This is a truly awful idea from a Michigan professor named Kyle Logue:

This Article highlights the primary tax enforcement problem in the United States, that of noncompliant small and medium-sized businesses (“SMBs”), and it explores the possibility of a radical solution: shifting away from the current system that attempts to tax the actual individualized income of each business and toward a system that taxes only a rough approximation (or probabilistic estimate) of business income.

Some states, Texas among them, do this already. If they don't see a tax return (or sometimes even if they do), they assess the taxpayer based on the scientific wild-assessed guess (SWAG) method, forcing the taxpayer to prove the invented numbers wrong. But at least the taxpayers get to counter the SWAG assessment with real numbers.

This sort of presumptive tax approach has been used for years in developing economies, where the problem of SMB noncompliance is even worse than in the U.S. This Article suggests that the time may have come for taxing SMBs in the U.S. on a presumptive basis as well.

Interesting thinking.

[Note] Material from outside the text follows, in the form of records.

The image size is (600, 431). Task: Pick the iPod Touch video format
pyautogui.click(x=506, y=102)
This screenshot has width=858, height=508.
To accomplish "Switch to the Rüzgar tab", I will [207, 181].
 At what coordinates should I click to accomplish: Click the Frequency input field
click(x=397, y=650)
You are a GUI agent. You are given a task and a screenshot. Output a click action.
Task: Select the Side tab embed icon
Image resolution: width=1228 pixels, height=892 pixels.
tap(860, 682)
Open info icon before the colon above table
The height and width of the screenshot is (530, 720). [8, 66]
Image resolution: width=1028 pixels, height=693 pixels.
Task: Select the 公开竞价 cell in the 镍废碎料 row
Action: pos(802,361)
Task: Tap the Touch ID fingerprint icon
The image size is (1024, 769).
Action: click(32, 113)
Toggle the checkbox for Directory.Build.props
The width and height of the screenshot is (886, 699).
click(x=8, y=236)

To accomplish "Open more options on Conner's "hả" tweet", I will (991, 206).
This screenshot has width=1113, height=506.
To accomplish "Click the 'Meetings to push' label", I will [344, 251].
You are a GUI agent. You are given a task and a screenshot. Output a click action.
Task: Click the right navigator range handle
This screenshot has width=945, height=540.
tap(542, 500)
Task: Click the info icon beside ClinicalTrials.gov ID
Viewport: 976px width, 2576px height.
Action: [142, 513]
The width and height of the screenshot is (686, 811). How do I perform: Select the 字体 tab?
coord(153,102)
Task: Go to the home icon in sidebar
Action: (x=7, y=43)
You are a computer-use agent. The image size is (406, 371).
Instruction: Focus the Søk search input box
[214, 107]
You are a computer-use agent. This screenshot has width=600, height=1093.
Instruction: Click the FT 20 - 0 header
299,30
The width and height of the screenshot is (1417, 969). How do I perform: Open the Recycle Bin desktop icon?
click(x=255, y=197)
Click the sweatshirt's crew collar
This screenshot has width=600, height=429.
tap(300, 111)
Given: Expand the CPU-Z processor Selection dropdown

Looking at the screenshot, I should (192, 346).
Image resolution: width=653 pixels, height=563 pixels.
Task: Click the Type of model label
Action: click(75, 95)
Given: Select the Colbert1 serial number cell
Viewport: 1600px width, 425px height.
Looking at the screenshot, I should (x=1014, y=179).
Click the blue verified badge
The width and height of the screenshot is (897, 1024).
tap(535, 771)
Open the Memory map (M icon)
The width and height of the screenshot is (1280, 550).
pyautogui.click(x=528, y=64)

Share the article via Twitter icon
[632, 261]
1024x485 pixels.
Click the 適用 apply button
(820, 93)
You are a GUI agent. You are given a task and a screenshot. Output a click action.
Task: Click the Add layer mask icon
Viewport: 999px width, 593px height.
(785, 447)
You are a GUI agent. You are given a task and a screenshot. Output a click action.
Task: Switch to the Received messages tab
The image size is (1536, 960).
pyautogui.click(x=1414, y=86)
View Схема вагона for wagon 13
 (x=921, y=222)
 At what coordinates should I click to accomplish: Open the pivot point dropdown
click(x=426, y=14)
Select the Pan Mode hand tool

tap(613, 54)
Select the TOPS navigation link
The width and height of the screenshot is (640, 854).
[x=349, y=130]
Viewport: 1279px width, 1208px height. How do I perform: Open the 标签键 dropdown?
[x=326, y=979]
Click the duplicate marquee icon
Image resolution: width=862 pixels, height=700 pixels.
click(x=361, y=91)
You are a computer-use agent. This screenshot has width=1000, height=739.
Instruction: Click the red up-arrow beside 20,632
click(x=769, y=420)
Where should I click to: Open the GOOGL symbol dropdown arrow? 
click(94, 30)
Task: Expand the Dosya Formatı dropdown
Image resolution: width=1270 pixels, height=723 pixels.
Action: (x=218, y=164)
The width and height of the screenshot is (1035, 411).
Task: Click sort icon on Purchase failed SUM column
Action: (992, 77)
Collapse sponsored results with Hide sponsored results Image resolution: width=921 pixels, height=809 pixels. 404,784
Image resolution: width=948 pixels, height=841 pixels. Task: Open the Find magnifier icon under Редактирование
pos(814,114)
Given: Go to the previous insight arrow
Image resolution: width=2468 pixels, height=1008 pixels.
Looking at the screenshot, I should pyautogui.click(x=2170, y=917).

Non-compliance is even worse in other places, so we should follow their example? Maybe non-compliance is worse because they know that no matter how much they report, the "probabilistic" estimate will always assess them even more. That's part of why they're still "developing" countries.

This regime would thus produce a sort of probabilistic taxation of SMB income. Whether such a regime would make sense depends on a number of key unanswered questions, including how narrowly and accurately such historical line-of-business profit percentages can be drawn and at what cost.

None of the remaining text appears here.